July 24, 2017
As seen in the July/August 2017 issue of the Indiana Banker Association's Hoosier Banker.
Question: Our largest shareholder passed away last week after a long illness. She owned approximately 35 percent of the outstanding shares of our holding company. We expect that all of her shares will be left to her only child. Do we need to notify anyone of this under Indiana law?
Answer: Yes, although the kind of notification required will vary, based on who actually receives and/or benefits from the stock transfer. Generally, if an ownership interest in excess of 25 percent is left to a single beneficiary, regulatory approval of a change of control is required by all regulatory agencies with oversight responsibility for the bank.
If the shareholder does in fact leave all of her stock to her only child, then the beneficiary will be considered in control of the bank, and a change of control application would be required.
Indiana law does, however, provide some latitude with respect to timing of approval in situations involving the acquisition of voting shares through inheritance. Ind. Code § 28-1-2-23(i) provides: “In a transaction to which this subsection applies,1 the acquiring person shall use the person’s best effort to comply with the requirements of this section. However, it is not a violation of this section if the acquiring person is not able to satisfy the requirements of this section and notifies the department of the acquisition not later than thirty (30) calendar days after the acquisition and provides any relevant information requested by the department. This subsection does not limit the authority of the department to conduct any investigation necessary to approve or disapprove the transaction under subsection (c).”
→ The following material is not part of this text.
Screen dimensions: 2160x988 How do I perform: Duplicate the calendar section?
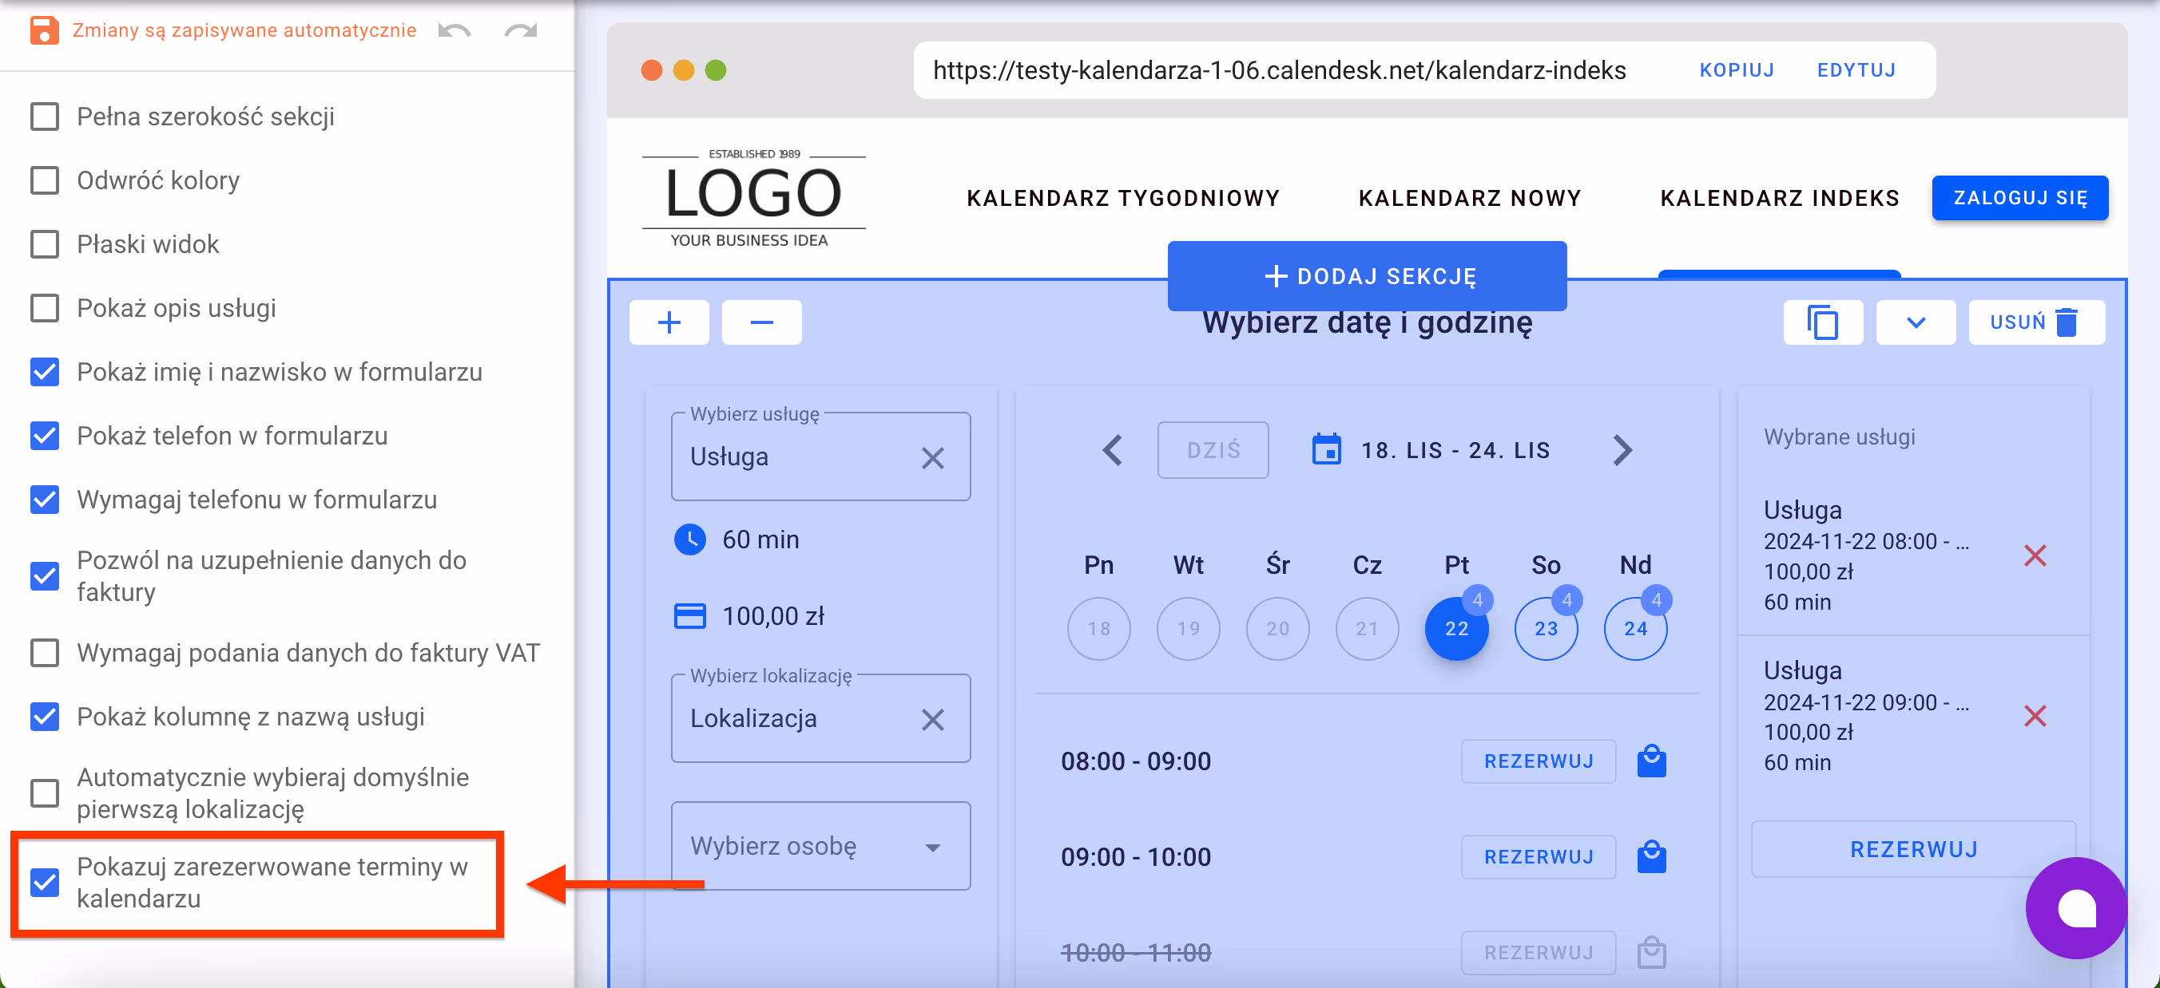[x=1823, y=322]
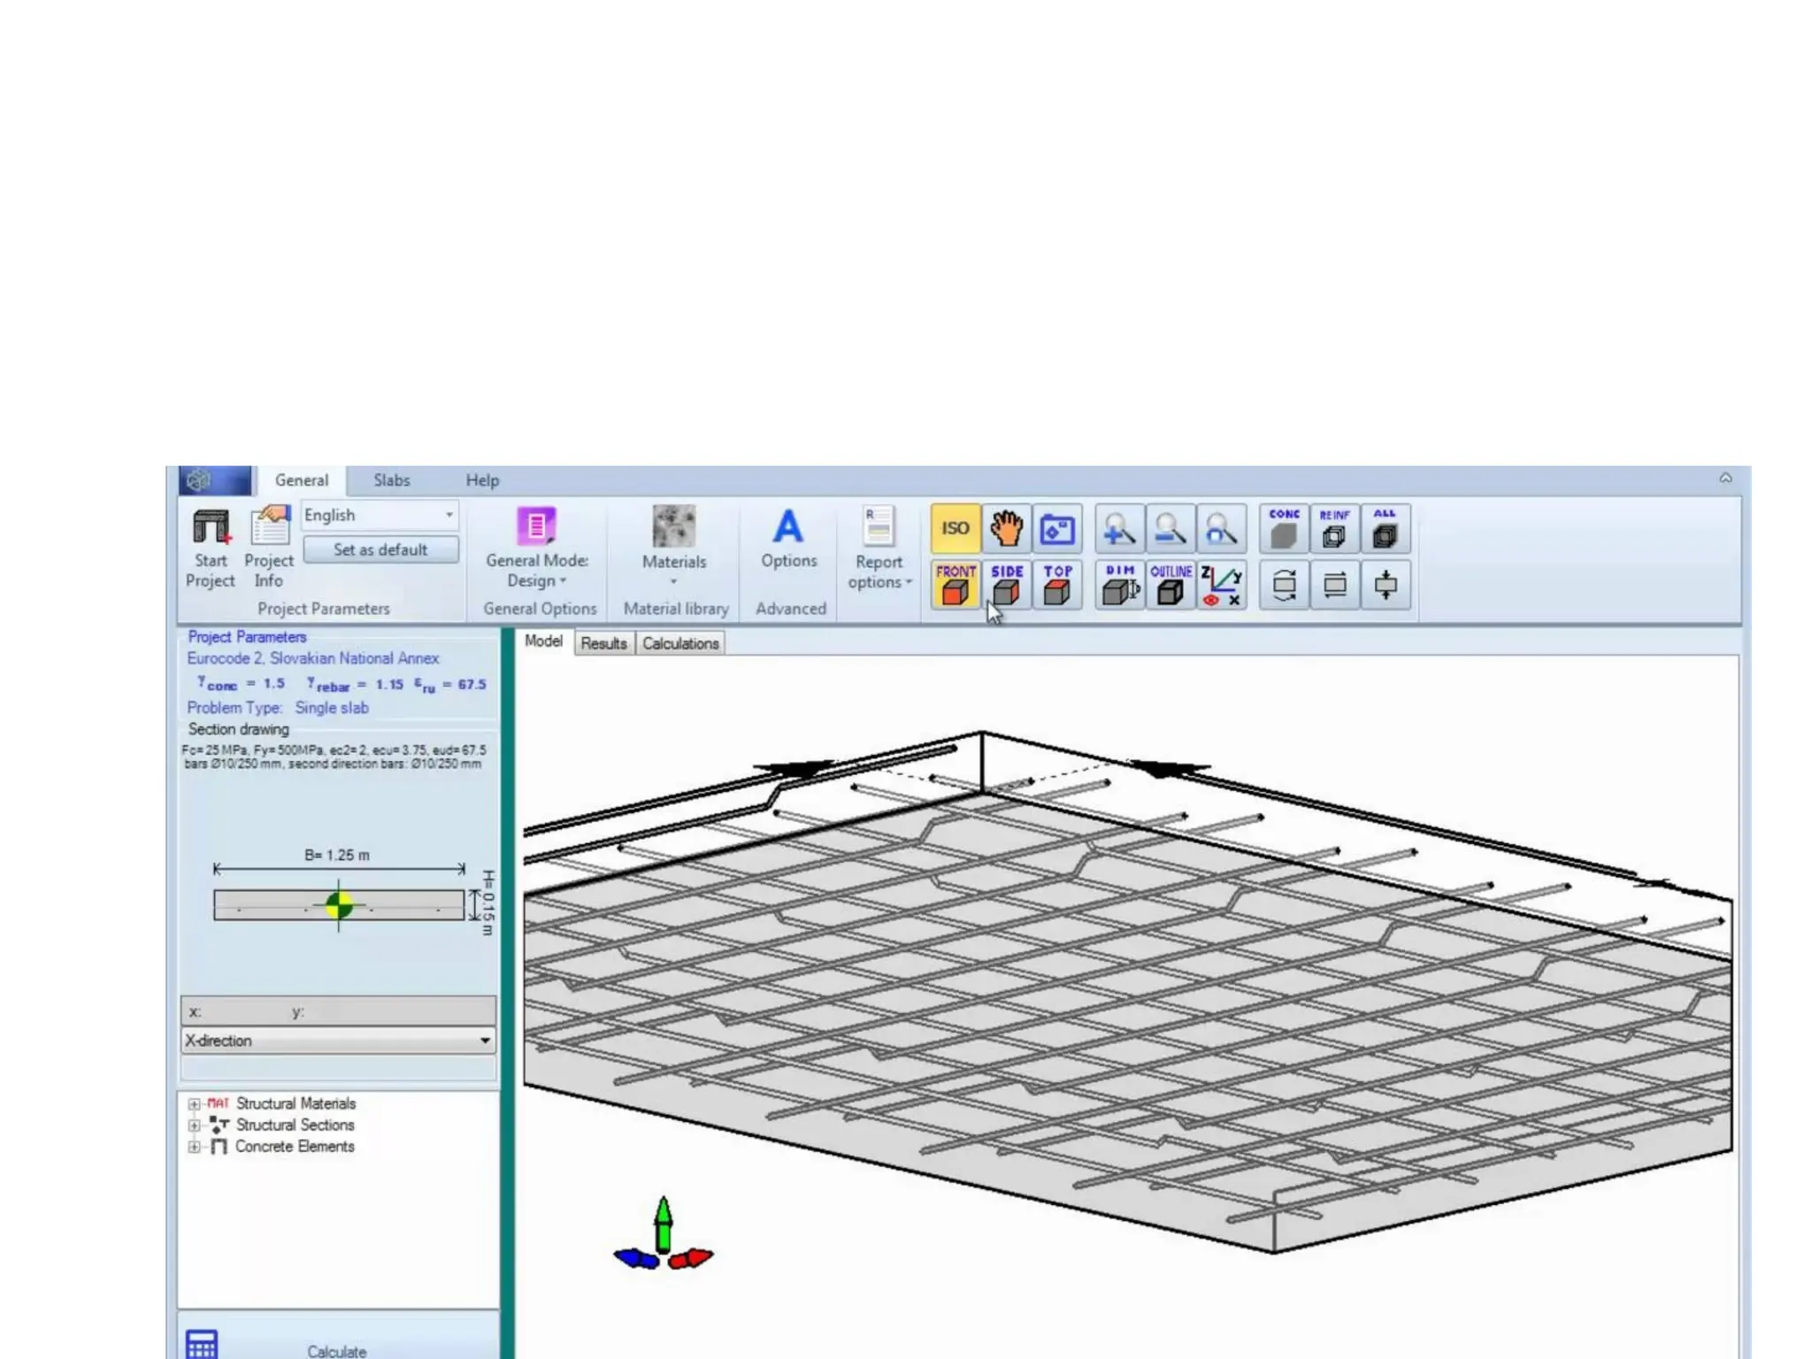Open the X-direction dropdown
Viewport: 1812px width, 1359px height.
tap(338, 1040)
In addition to requirements under Indiana law, it is important to review the change in control provisions applicable to bank holding companies under 12 C.F.R. §225.42,2 and provisions applicable to covered institutions under 12 C.F.R. § 303.83.3 Both of these provide exemptions from the prior notice requirements for a change of control filing with the Federal Reserve and the Federal Deposit Insurance Corp., respectively, provided notification is provided within 90 calendar days of the acquisition, and the applicant provides any relevant information requested.
1 Ind. Code § 28-1-2-23 (i) This subsection applies to a transaction described in 12 CFR 303.83(b)(1), including the following: (1) The acquisition of voting shares through inheritance; (2) The acquisition of voting shares through a bona fide gift; (3) The acquisition of voting shares in satisfaction of a debt previously contracted in good faith, other than the acquisition of a defaulted loan secured by a controlling amount of the voting securities of a bank, trust company, stock savings bank, bank holding company, corporate fiduciary, or industrial loan and investment company.
2 12 C.F.R. § 225.42 (a) Exempt transactions. The following transactions do not require notice to the Board under this subpart: (b) Prior notice exemption. (1) The following acquisitions of voting securities of a state member bank or bank holding company, which would otherwise require prior notice under this subpart, are not subject to the prior notice requirements if the acquiring person notifies the appropriate Reserve Bank within 90 calendar days after the acquisition and provides any relevant information requested by the Reserve Bank: (i) Acquisition of voting securities through inheritance; (ii) Acquisition of voting securities as a bona fide gift; and (iii) Acquisition of voting securities in satisfaction of a debt previously contracted (DPC) in good faith.
3 12 C.F.R. §303.83(a) Notice within 90 days after the acquisition. The following acquisitions of voting securities of a covered institution, which otherwise would require prior notice under this subpart, instead require the acquirer to provide to the appropriate FDIC office within 90 calendar days after the acquisition all relevant information requested by the FDIC: (1) The acquisition of voting securities as a bona fide gift; (2) The acquisition of voting securities in satisfaction of a debt previously contracted in good faith, except as provided in §303.82(c); and (3) The acquisition of voting securities through inheritance.
This information is provided for general education purposes and is not intended to be legal advice. Please consult legal counsel for specific guidance as to how this information applies to your institution’s circumstances or situation.